Top of Entries supplied
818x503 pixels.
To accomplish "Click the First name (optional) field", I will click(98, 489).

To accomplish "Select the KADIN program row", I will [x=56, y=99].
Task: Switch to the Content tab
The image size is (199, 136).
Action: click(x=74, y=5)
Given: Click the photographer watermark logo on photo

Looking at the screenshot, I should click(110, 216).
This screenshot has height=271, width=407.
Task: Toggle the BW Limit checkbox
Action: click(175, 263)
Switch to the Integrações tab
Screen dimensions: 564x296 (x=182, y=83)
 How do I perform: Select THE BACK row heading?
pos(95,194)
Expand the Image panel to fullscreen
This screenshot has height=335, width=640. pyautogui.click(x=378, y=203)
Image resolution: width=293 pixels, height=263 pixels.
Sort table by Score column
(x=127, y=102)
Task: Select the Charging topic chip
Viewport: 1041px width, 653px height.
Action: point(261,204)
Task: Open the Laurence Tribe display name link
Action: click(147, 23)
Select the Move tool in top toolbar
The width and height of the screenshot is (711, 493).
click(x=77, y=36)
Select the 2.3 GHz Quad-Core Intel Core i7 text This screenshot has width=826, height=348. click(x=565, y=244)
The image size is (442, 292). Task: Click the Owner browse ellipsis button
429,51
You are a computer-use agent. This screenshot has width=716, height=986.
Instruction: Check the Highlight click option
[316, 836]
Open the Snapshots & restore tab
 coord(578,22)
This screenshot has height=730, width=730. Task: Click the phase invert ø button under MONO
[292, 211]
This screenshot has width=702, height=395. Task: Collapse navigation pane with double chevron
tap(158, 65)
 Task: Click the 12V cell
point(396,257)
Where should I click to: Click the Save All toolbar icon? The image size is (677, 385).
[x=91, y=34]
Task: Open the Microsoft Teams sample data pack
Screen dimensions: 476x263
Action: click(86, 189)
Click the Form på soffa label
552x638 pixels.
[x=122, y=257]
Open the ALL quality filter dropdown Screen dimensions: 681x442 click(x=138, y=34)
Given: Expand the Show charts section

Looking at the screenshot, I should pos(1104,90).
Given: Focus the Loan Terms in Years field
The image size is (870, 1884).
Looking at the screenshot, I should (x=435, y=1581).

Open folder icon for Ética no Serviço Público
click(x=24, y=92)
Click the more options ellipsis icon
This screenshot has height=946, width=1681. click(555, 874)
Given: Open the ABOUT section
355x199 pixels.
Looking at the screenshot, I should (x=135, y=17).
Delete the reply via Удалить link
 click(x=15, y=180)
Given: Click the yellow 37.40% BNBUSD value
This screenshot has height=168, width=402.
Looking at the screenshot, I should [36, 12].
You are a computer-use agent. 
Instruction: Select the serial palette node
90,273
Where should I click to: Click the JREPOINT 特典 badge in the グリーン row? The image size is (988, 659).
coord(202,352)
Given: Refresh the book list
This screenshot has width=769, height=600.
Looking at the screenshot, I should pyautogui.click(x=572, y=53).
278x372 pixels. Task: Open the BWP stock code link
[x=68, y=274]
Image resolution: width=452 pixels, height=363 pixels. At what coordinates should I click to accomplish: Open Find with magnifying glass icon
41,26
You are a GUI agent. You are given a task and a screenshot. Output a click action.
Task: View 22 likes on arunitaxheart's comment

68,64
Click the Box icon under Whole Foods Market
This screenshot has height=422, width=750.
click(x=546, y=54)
Bottom of Entries supplied
**Directions**
Go through the records line by line and count those containing the string "field". Give only the total.

**Reply to the exercise**
2